Benjamin Hoetjes and Georgia Flood. Photo: Jason Lau

We have the most talented cast, with Georgia Flood and Benjamin Hoetjes headlining. Alongside them are Vanessa Moltzen who plays Sol, another runaway clone, Peter Rowley who is the Weeping Man, Mike Bishop, Nathaniel Kelly, and Chris Bunsworth.

Jonathan Roper is Producer and Bjoern Puckler is Executive Producer.

Peter Rowley as The Weeping Man. Photo: Jason Lau

Peter Rowley as The Weeping Man. Photo: Jason Lau

Remain in Light – post-production 

Robin and I in the bowels of Design Hub

Remain in Light is an documentary about the creation of a new Melbourne landmark, The RMIT Design Hub. It’s an intimate portrayal of the stress and joy of the birth of a building and features local architect Sean Godsell. The Design Hub itself posed a significant challenge to it’s creators, and this the heart of our piece.

RMIT University Design Hub

I am writer and co-director. The project was commissioned by RMIT University in 2010, and we are thrilled to be in the last stages of post production.

My team and I team spent hundreds of hours on the building site and with many of the professionals involved in order to capture the joy, heartache and technical ingenuity required to bring this building to life.

Remain in Light is aimed at audiences who are fascinated by large and complex creative projects, and love modern architecture. In the same way  Grand Designs succeeds, the documentary shows specialists at work as they realize a demanding and innovative project.

Jock and Robin on a gallery floor

The RMIT Design Hub sits on the site of the former CUB brewery, at the north end of Swanston Street, a bold architectural statement at the far end of the boulevard begun at our war memorial.  The building is both beautiful and formidable in it’s rigour, and Sean Godsell architects have won a number of significant prizes for their architectural vision.

I’ve been working with a fabulous team; Paul Ritchard co-director, Ros Walker producer, Robin Plunkett camera, Jock Healey sound, and Anne Carter as editor. David Chesworth and Sonia Leber have completed a beautiful sound/music scape for the film.

Robin and Jock in Design Hub




Defence of Darwin Digital Stories

Early 2012 was spent  co-producing 13 digital stories for the new permanent exhibition in Darwin at the Darwin war museum. this fabulous job was done in conjunction with

Interviewing Chris Cooper

These are the stories of soldiers, sailors, airmen and civilians who were in, or near, Darwin when the Japanese bombed, beginning 19 February 1942.

The production schedule itself was punishing. In just over 3 months we produced over 2 hours of broadcast quality stories. We worked with 4 directors, 3 cameramen and 3 editors. In among this I had to find time, and a clear mental space, to direct 4 of the stories myself.
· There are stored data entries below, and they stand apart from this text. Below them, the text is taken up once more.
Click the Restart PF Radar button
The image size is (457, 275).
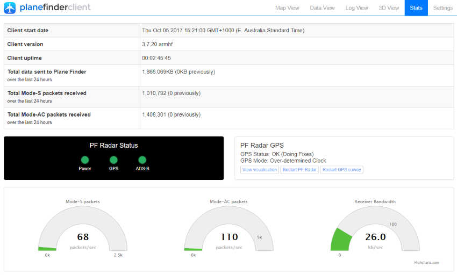[x=299, y=170]
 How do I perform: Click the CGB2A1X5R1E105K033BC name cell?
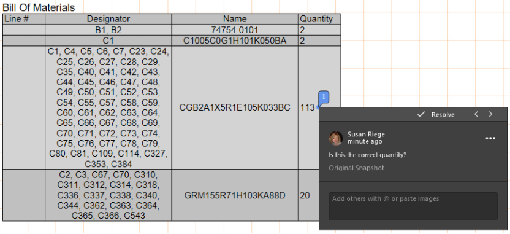(235, 107)

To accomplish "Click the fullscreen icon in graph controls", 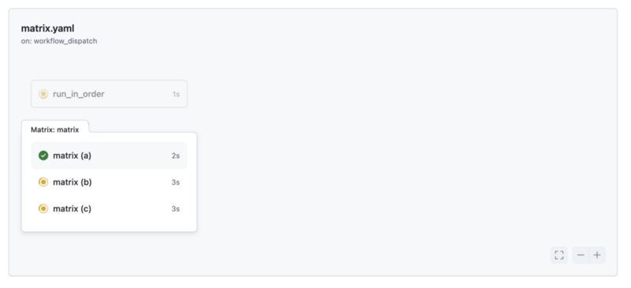I will point(559,255).
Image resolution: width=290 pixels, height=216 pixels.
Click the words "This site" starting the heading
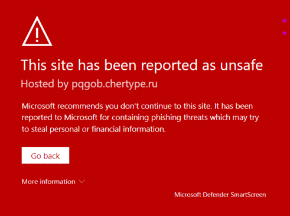47,65
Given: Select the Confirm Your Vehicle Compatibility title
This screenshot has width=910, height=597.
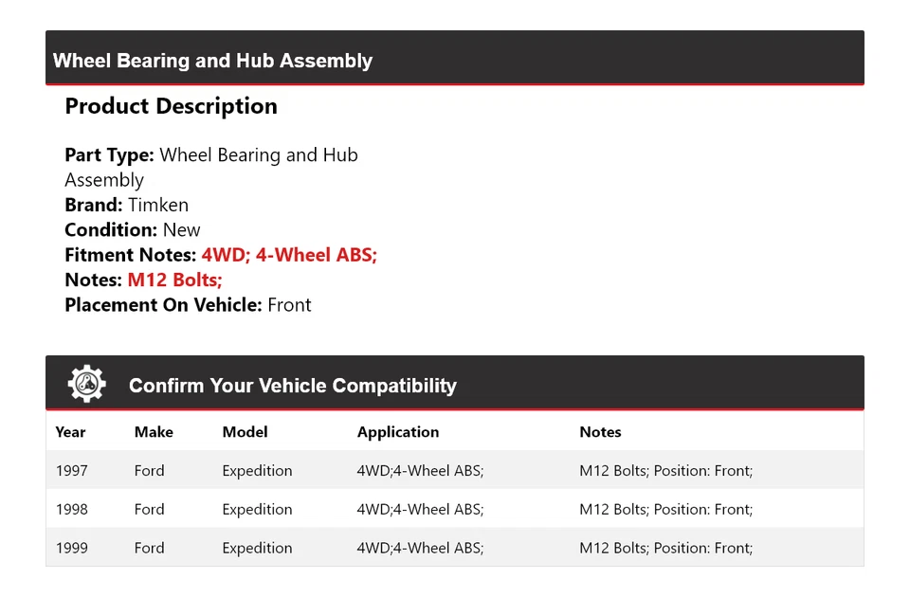Looking at the screenshot, I should 292,386.
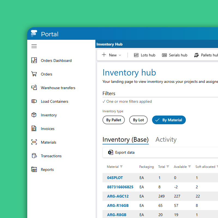Click the Export data button
218x218 pixels.
point(122,152)
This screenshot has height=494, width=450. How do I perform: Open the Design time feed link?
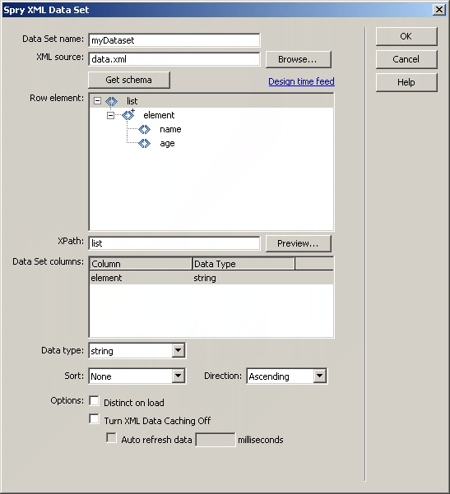coord(301,81)
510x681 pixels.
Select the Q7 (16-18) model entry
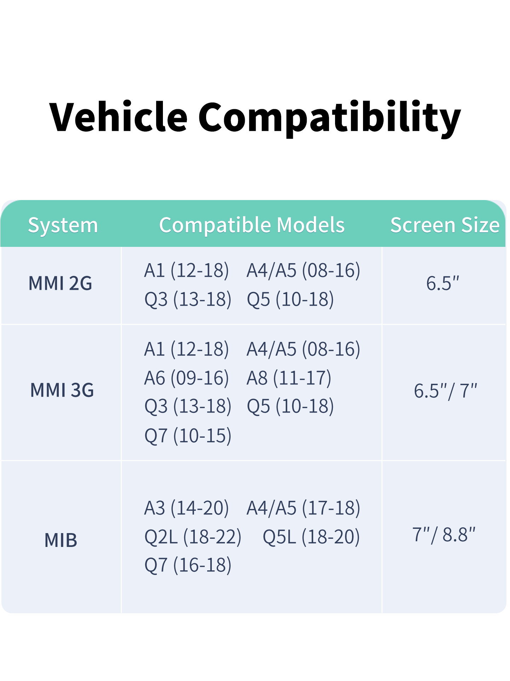click(188, 565)
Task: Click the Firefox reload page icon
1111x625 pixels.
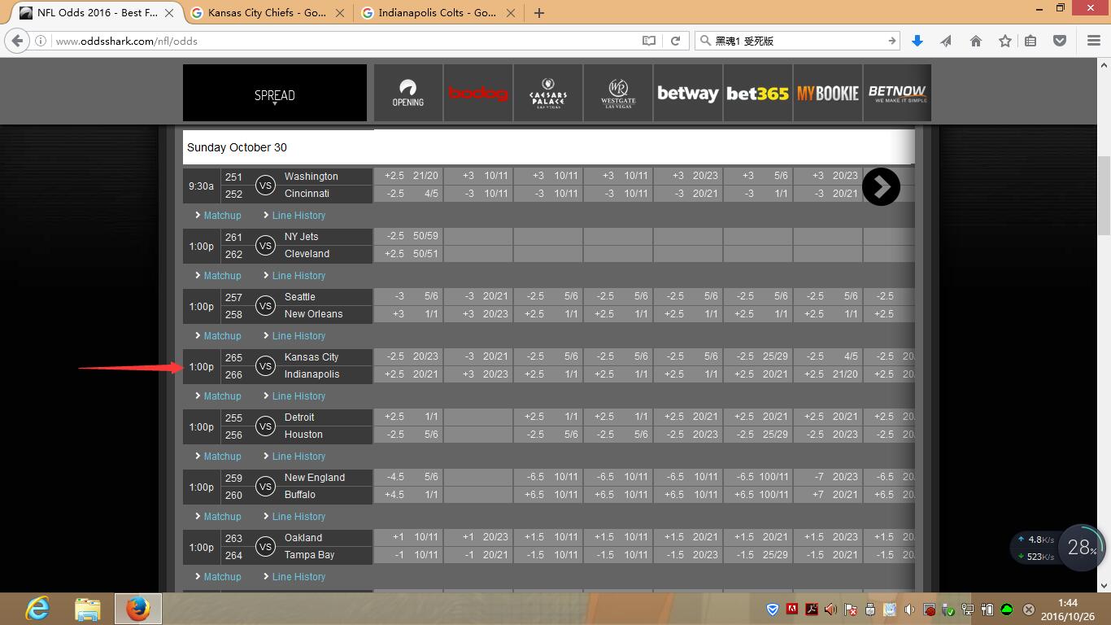Action: click(x=675, y=41)
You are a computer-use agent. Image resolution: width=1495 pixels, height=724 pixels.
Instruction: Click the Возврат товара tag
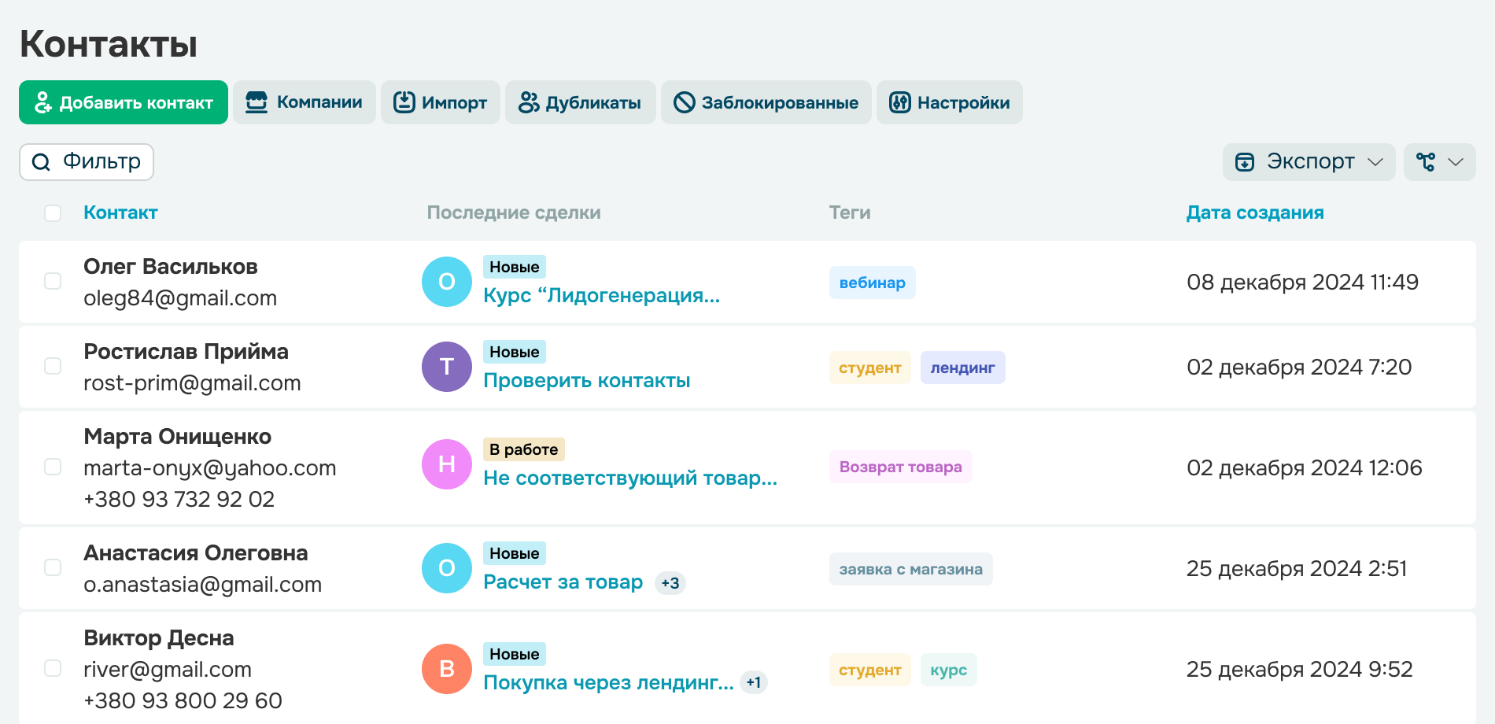coord(900,467)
Alan was a cavalry man, now living in Melbourne, and Herb a junior officer on one of the two American ships caught up in the deadly bombing in Darwin harbour. He also lives in Melbourne.  Colin joined up as a militia man and he lives up in the beautiful Wimmeria, and Chris, a sailor, is on Kangaroo Island, a soldier settler who stayed.

Time spent with these gentlemen was of a different order, and needed to be. As always when shooting you have an eye on the time –  but talking about memories cannot be done quickly and for Chris and Alan, these are stories which have not been told before. I’d met each of them the day before, asked some preliminary questions, and checked out their houses. This really helped my subjects (and me!) be more relaxed on the day. Tim Wood, my excellent DP, set up lighting, camera and sound as quickly as he could. We mostly used the living room, choosing a chair our subject would feel comfortable in. I am always impatient when camera sets up but I am also a sticker for beautiful pictures, so it was a matter of letting Tim get on with it.

When the interview began, we were very quickly back in the past in that fantastic way that great stories transport you. The interviews themselves were between 1 and a half and 2 hours. I was surprised at how moved I was, how connected I felt to each of them, and later, how the things they have seen and felt and experienced have remained with me.  This job was such a privilege and it has made me realize how vital, and urgent it is that we record more of these stories before they are all gone.